◆ What to produce:
Nothing other than the lines from the one containing "Screen dimensions: 440x266" through the close of the entries below should be printed, each exactly.
*** The data ***
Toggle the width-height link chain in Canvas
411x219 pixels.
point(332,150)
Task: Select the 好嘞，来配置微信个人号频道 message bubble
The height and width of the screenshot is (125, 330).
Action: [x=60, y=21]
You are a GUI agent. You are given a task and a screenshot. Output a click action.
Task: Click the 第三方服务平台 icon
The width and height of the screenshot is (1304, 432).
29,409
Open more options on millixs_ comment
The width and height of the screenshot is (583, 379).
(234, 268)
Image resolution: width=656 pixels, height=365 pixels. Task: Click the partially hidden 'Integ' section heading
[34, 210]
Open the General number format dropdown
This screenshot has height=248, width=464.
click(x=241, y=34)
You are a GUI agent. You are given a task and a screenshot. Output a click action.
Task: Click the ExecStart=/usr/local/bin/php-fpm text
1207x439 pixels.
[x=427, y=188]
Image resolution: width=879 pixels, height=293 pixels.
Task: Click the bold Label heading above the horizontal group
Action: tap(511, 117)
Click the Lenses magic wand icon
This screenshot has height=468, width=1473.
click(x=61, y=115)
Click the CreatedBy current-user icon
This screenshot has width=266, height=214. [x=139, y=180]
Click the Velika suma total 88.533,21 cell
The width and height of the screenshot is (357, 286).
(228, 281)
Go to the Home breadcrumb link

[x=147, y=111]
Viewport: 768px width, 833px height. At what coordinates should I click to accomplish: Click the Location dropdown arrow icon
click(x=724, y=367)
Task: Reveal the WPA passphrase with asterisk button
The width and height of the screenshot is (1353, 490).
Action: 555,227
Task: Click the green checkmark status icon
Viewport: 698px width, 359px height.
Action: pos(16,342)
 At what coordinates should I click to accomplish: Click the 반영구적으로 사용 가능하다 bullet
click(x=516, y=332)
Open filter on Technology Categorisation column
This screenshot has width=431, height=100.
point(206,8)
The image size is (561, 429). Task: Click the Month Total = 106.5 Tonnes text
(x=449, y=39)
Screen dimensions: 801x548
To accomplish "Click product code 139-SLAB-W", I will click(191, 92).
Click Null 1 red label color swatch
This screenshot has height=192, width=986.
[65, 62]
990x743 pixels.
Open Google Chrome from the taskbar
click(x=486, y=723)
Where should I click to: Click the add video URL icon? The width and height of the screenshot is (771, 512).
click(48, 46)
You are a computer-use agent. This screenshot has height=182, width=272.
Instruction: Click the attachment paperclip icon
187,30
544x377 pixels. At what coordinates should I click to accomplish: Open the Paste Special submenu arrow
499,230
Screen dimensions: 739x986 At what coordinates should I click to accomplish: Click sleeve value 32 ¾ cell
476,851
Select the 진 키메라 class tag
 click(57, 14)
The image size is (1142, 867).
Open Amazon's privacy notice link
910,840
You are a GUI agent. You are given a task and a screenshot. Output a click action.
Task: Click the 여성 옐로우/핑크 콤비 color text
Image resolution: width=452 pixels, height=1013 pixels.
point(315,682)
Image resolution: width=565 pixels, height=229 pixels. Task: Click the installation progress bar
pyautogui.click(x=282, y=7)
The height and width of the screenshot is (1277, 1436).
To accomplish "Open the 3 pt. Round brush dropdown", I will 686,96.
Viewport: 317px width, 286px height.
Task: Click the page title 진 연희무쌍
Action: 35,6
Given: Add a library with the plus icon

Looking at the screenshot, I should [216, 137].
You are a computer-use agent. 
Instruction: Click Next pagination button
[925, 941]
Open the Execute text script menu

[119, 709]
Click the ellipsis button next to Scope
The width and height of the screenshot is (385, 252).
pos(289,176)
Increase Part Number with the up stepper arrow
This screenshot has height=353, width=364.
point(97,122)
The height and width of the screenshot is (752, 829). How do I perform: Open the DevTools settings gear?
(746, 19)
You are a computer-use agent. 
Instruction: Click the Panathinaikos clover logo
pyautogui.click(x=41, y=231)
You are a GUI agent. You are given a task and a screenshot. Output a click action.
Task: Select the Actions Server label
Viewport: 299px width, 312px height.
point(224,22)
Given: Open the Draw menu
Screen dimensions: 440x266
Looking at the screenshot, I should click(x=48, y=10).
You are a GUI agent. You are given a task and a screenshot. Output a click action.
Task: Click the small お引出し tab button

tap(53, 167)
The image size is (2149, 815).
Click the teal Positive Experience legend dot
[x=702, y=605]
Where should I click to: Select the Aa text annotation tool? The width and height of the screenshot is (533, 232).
*** End of The data ***
◆ Response box:
Screen dimensions: 440x266
Looking at the screenshot, I should click(x=48, y=10).
You are a GUI agent. You are given a task and a screenshot. Output a click action.
Task: Click the small お引出し tab button

tap(53, 167)
The image size is (2149, 815).
Click the teal Positive Experience legend dot
[x=702, y=605]
Where should I click to: Select the Aa text annotation tool? The width and height of the screenshot is (533, 232).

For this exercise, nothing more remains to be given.